Yargıtay Kararı 22. Hukuk Dairesi 2013/25346 E. 2014/34843 K. 09.12.2014 T.

YARGITAY KARARI
DAİRE : 22. Hukuk Dairesi
ESAS NO : 2013/25346
KARAR NO : 2014/34843
KARAR TARİHİ : 09.12.2014

MAHKEMESİ : Şanlıurfa 1. İş Mahkemesi
TARİHİ : 14/05/2013
NUMARASI : 2011/351-2013/678

Hüküm süresi içinde davalı Şanlıurfa Belediye Başkanlığı avukatı tarafından temyiz edilmiş olmakla, dava dosyası için Tetkik Hakimi tarafından düzenlenen rapor dinlendikten sonra dosya incelendi, gereği konuşulup düşünüldü:

Y A R G I T A Y K A R A R I

Davacı İsteminin Özeti:
Davacı, asıl işveren olan davalı Şanlıurfa Belediye Başkanlığına ait işyerinde 15.11.2006-31.12.2009 tarihleri arasında diğer davalı alt işverenlere bağlı olarak çalıştığını, işsözleşmesinin ihale süresinin sona ermesi sebebi ile haksız feshedildiğini ileri sürerek, kıdem ve ihbar tazminatları ile bir kısım işçilik alacaklarının istemiştir.
Davalı Cevabının Özeti:
Davalı Şanlıurfa Belediye Başkanlığı vekili, ihale makamı olması sebebi ile işçilik alacaklarından sorumlu tutulamayacağını ileri sürerek davanın reddine karar verilmesini istemiştir.
Diğer davalı şirketler vekili davanın reddine karar verilmesi talebinde bulunmuştur.

• _Kaynak Alıntısı_

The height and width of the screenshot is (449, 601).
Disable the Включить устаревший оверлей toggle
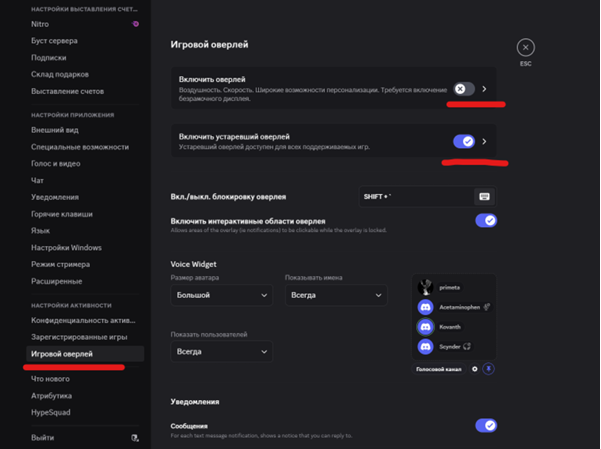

• _Görev Talimatları_
A) Yargıtay kararı metnini üç cümleyle özetleyin.
B) Yargıtay kararı metninde "MAHKEMESİ : Şanlıurfa" ifadesinden başlayıp "işçilik alacaklarının istemiştir." ifadesine kadar uzanan bölümün tamamını alıntılayın.
C) Yargıtay kararı metnini son cümlesinden sonra gelecek kısımla sürdürün.

• _Görev Çıktıları_
A) Şanlıurfa 1. İş Mahkemesinin kararı davalı Şanlıurfa Belediye Başkanlığı avukatınca temyiz edilmiş ve dosya Yargıtay 22. Hukuk Dairesince 09.12.2014 tarihinde incelenmiştir. Davacı, asıl işveren belediyeye ait işyerinde 15.11.2006-31.12.2009 tarihleri arasında alt işverenlere bağlı çalıştığını ve işsözleşmesinin ihale süresinin sona ermesi sebebiyle haksız feshedildiğini ileri sürerek kıdem ve ihbar tazminatları ile bir kısım işçilik alacaklarını istemiştir. Belediye vekili ihale makamı olduğu için işçilik alacaklarından sorumlu tutulamayacağını ileri sürerek davanın reddini istemiş, diğer davalı şirketler vekili de davanın reddi talebinde bulunmuştur.

B)
MAHKEMESİ : Şanlıurfa 1. İş Mahkemesi
TARİHİ : 14/05/2013
NUMARASI : 2011/351-2013/678

Hüküm süresi içinde davalı Şanlıurfa Belediye Başkanlığı avukatı tarafından temyiz edilmiş olmakla, dava dosyası için Tetkik Hakimi tarafından düzenlenen rapor dinlendikten sonra dosya incelendi, gereği konuşulup düşünüldü:

Y A R G I T A Y K A R A R I

Davacı İsteminin Özeti:
Davacı, asıl işveren olan davalı Şanlıurfa Belediye Başkanlığına ait işyerinde 15.11.2006-31.12.2009 tarihleri arasında diğer davalı alt işverenlere bağlı olarak çalıştığını, işsözleşmesinin ihale süresinin sona ermesi sebebi ile haksız feshedildiğini ileri sürerek, kıdem ve ihbar tazminatları ile bir kısım işçilik alacaklarının istemiştir.

C)
Mahkeme Kararının Özeti:
Mahkemece, davacının iş sözleşmesinin işverence haksız feshedildiği, davalı Şanlıurfa Belediye Başkanlığı ile temizlik işini ihale ile üstlenen diğer davalı şirketler arasındaki asıl-alt işverenlik ilişkisin muvazaalı olduğu, bu sebeple davacının hak kazandığı kıdem ve ihbar tazminatlarından davalı Şanlıurfa Belediye Başkanlığının sorumlu bulunduğu gerekçesiyle asıl işveren yönünden davanın kısmen kabulüne karar verilmiştir.
Temyiz:
Kararı davalı Şanlıurfa Belediye Başkanlığı vekili temyiz etmiştir.
Gerekçe:
1-Dosyadaki yazılara, toplanan delillerle kararın dayandığı kanuni gerektirici sebeplere göre, davalının aşağıdaki bendin kapsamı dışında kalan temyiz itirazları yerinde değildir.
2-Taraflar arasındaki temel uyuşmazlık, asıl işveren alt işveren ilişkisinin muvazaaya dayanıp dayanmadığı ve bunun işçilik haklarına etkileri noktasında toplanmaktadır.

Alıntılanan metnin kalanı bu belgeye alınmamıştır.